Quelles conséquence enfin sur les relations commerciales, sur nos commerces de proximité, sur ce commerce de centres-bourgs auxquels beaucoup dans cet hémicycle sont attachés ? Votre texte fragilise là où il faudrait renforcer.

D'un côté, vous voulez introduire plus de concurrence dans les relations commerciales, de l'autre – je pense à l'article 21- vous confortez les distributeurs dans leur position dominante et étranglez un peu plus leurs fournisseurs.
D'un côté, vous promouvez de nouvelles règles en matière d'urbanisme commercial, de l'autre vous mettez sous perfusion les commerces de proximité en agitant la solution FISAC. Les fonds Fisac étaient de l'ordre de 120 millions d'euros, sur les quelques 640 millions de la TACA. 80, 90, 100 millions, où en est-on aujourd'hui ? Où vont les sommes de la TACA ?

Comment soutenir ces commerces de proximité qui font et fondent notre qualité de vie ? Il faut comme nous le proposerons dans ce débat, à travers plusieurs amendements, penser en termes d'équilibre du territoire, d'offre commerciale et de bassin de vie. Par exemple en s'appuyant sur les schémas d'organisation qui existent déjà comme les SCOT. On ne peut pas continuer à organiser d'un côté une course aux mètres carrés et se contenter de l'autre d'organiser la mort à petit feu du commerce de centre-ville en réparant les dégâts que l'on a soi même contribués à créer. C'est une politique incohérente et dangereuse.
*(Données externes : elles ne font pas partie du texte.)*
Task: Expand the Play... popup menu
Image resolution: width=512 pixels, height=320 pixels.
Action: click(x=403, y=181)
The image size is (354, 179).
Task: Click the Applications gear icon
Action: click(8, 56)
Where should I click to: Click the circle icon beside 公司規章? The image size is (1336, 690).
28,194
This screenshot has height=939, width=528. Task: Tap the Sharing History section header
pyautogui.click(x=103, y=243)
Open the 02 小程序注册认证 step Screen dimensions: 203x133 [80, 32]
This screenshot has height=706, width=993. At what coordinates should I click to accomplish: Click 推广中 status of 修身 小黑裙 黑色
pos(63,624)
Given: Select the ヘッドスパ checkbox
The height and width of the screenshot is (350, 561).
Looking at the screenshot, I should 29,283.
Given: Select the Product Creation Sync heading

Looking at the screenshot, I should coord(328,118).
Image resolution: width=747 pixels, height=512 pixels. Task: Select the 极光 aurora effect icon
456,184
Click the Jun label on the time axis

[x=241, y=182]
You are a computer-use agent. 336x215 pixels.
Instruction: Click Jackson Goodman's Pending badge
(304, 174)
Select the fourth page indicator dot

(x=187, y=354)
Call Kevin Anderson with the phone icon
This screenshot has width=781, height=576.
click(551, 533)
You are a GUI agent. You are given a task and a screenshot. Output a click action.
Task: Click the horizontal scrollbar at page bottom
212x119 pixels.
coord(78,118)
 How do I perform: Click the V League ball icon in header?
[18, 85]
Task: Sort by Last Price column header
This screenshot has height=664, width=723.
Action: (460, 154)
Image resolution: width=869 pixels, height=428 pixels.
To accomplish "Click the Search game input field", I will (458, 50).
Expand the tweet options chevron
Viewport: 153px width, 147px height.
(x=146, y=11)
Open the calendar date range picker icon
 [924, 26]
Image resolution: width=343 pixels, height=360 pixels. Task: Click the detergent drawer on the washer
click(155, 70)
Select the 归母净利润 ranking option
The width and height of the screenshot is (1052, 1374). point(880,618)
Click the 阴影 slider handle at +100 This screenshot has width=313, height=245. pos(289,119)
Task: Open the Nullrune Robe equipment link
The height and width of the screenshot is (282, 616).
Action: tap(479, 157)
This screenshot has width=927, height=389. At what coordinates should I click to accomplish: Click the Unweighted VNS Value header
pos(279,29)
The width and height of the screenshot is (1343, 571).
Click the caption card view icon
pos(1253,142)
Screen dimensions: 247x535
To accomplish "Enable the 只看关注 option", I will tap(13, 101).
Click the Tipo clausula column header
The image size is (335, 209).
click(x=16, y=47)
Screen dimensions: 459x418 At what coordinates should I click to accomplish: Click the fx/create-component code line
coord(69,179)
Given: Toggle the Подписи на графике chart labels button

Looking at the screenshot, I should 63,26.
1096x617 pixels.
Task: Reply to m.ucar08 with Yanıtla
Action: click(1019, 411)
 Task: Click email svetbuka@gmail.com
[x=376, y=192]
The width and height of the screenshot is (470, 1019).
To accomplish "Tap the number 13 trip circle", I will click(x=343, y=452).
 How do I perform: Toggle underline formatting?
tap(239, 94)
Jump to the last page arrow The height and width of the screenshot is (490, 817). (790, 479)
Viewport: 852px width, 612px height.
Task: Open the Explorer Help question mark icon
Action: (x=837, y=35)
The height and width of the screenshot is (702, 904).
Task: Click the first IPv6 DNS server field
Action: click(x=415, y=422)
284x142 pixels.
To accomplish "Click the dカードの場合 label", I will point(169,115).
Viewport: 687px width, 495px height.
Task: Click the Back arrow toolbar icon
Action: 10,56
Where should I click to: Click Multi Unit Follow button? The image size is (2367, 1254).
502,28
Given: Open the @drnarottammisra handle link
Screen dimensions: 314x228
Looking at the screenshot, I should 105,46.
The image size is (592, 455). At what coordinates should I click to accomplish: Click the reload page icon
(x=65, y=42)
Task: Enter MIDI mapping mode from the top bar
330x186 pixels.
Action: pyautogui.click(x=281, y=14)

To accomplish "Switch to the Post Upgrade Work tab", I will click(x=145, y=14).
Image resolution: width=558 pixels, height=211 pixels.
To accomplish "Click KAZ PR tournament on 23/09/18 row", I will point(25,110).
J'ai organisé il y a quelques jours, dans ma circonscription une table ronde avec l'ensemble des acteurs du tissu économique local. De ces échanges, il me reste notamment ce que m'a dit ce gérant d'un petit supermarché établi dans l’extrême ouest de la Cornouaille ; il perçoit le texte comme une remise en cause de son métier. A terme, il craint pour la pérennité de son activité et l’emploi de ses 15 salariés. Les changements de règles fréquents rendent impossible un développement serein, anticipé, lisible de l’activité de son commerce.

Il me reste aussi de cette table ronde le silence des patrons de PME de l'agro-alimentaire, qui ont finalement choisi de me parler quelques jours après sans la présence de la grande distribution. Ces craintes de représailles, c'est le révélateur de la pression que connaissent les fournisseurs! Ce silence, cette peur, en disent long sur la profonde inégalité du combat entre fournisseurs et grande distibution.

Rien dans votre texte sur le développement des petits commerçants ou presque. Pour accompagner le petit commerce, il faudrait aborder plus sérieusement que vous ne le faites la question du financement de la formation des salariés et de l’apprentissage. Le petit commerce, c’est avant tout l’expression d’un savoir-faire. Il faut se battre chaque jour pour le faire savoir. Le petit commerce, pour peu qu'on lui donne les moyens de se développer, peut permettre de recréer la confiance du consommateur dans un juste rapport qualité-prix.

Le petit commerce tient un rôle structurant, il contribue à créer du lien social. Vous le mettez en péril, aggravant encore le déséquilibre de notre offre commerciale. En 10 ans, 177 boucheries-charcuteries ont fermé dans le Finistère par absence de repreneur ou en raison des flux de consommation toujours plus orientés vers la grande distribution. L’érosion du commerce traditionnel est-elle une fatalité pour ce gouvernement ?

Au final, pensant défendre une libéralisation vertueuse, vous n'organisez qu'un jeu concurrentiel bancal et inabouti, dont on peut douter des effets positifs sur le pouvoir d'achat des Français et sur notre économie plus largement.